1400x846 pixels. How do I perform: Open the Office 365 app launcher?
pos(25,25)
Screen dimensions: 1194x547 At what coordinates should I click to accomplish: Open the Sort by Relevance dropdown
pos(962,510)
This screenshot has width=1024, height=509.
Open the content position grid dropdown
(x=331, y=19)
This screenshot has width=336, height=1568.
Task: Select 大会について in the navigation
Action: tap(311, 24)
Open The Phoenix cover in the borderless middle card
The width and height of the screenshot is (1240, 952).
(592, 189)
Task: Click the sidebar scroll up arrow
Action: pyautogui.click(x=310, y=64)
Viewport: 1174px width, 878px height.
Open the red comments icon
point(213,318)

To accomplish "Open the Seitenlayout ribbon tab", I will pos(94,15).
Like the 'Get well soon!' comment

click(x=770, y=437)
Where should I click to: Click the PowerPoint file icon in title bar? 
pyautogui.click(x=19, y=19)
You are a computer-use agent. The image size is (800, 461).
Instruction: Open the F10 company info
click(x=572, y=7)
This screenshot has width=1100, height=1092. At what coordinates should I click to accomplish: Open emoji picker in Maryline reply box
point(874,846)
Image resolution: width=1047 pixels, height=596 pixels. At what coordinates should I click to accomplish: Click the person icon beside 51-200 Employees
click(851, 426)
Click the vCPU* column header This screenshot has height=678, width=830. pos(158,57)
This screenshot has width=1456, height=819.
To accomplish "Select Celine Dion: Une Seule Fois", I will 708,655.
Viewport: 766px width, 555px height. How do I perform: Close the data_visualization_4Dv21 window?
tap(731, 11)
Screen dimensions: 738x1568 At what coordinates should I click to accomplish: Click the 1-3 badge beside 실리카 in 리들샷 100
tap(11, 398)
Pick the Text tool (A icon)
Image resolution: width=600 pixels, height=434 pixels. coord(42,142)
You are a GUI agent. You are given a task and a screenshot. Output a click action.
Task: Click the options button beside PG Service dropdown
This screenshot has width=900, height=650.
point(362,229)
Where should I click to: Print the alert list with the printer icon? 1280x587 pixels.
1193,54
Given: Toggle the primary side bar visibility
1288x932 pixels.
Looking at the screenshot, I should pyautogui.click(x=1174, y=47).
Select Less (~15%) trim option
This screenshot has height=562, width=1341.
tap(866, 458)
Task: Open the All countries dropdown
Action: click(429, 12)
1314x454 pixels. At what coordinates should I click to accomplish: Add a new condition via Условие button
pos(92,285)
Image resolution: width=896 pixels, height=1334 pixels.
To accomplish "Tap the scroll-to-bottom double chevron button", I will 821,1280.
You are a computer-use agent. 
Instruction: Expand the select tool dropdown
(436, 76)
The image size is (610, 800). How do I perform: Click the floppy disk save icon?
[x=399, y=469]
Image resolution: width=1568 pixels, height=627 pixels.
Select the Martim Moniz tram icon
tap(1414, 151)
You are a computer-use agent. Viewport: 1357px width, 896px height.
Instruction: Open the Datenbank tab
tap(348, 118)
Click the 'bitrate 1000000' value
|---|
REQUEST: Copy all of these lines word for word.

PROBLEM SOLUTION:
1400x846 pixels. How do I perform: Open the Office 365 app launcher?
pos(25,25)
Screen dimensions: 1194x547 At what coordinates should I click to accomplish: Open the Sort by Relevance dropdown
pos(962,510)
This screenshot has width=1024, height=509.
Open the content position grid dropdown
(x=331, y=19)
This screenshot has width=336, height=1568.
Task: Select 大会について in the navigation
Action: tap(311, 24)
Open The Phoenix cover in the borderless middle card
The width and height of the screenshot is (1240, 952).
(592, 189)
Task: Click the sidebar scroll up arrow
Action: pyautogui.click(x=310, y=64)
Viewport: 1174px width, 878px height.
Open the red comments icon
point(213,318)

To accomplish "Open the Seitenlayout ribbon tab", I will pos(94,15).
Like the 'Get well soon!' comment

click(x=770, y=437)
Where should I click to: Click the PowerPoint file icon in title bar? 
pyautogui.click(x=19, y=19)
You are a computer-use agent. The image size is (800, 461).
Instruction: Open the F10 company info
click(x=572, y=7)
This screenshot has width=1100, height=1092. At what coordinates should I click to accomplish: Open emoji picker in Maryline reply box
point(874,846)
Image resolution: width=1047 pixels, height=596 pixels. At what coordinates should I click to accomplish: Click the person icon beside 51-200 Employees
click(851, 426)
Click the vCPU* column header This screenshot has height=678, width=830. pos(158,57)
This screenshot has width=1456, height=819.
To accomplish "Select Celine Dion: Une Seule Fois", I will 708,655.
Viewport: 766px width, 555px height. How do I perform: Close the data_visualization_4Dv21 window?
tap(731, 11)
Screen dimensions: 738x1568 At what coordinates should I click to accomplish: Click the 1-3 badge beside 실리카 in 리들샷 100
tap(11, 398)
Pick the Text tool (A icon)
Image resolution: width=600 pixels, height=434 pixels. coord(42,142)
You are a GUI agent. You are given a task and a screenshot. Output a click action.
Task: Click the options button beside PG Service dropdown
This screenshot has width=900, height=650.
point(362,229)
Where should I click to: Print the alert list with the printer icon? 1280x587 pixels.
1193,54
Given: Toggle the primary side bar visibility
1288x932 pixels.
Looking at the screenshot, I should pyautogui.click(x=1174, y=47).
Select Less (~15%) trim option
This screenshot has height=562, width=1341.
tap(866, 458)
Task: Open the All countries dropdown
Action: click(429, 12)
1314x454 pixels. At what coordinates should I click to accomplish: Add a new condition via Условие button
pos(92,285)
Image resolution: width=896 pixels, height=1334 pixels.
To accomplish "Tap the scroll-to-bottom double chevron button", I will 821,1280.
You are a computer-use agent. 
Instruction: Expand the select tool dropdown
(436, 76)
The image size is (610, 800). How do I perform: Click the floppy disk save icon?
[x=399, y=469]
Image resolution: width=1568 pixels, height=627 pixels.
Select the Martim Moniz tram icon
tap(1414, 151)
You are a computer-use agent. Viewport: 1357px width, 896px height.
Instruction: Open the Datenbank tab
tap(348, 118)
Click the 'bitrate 1000000' value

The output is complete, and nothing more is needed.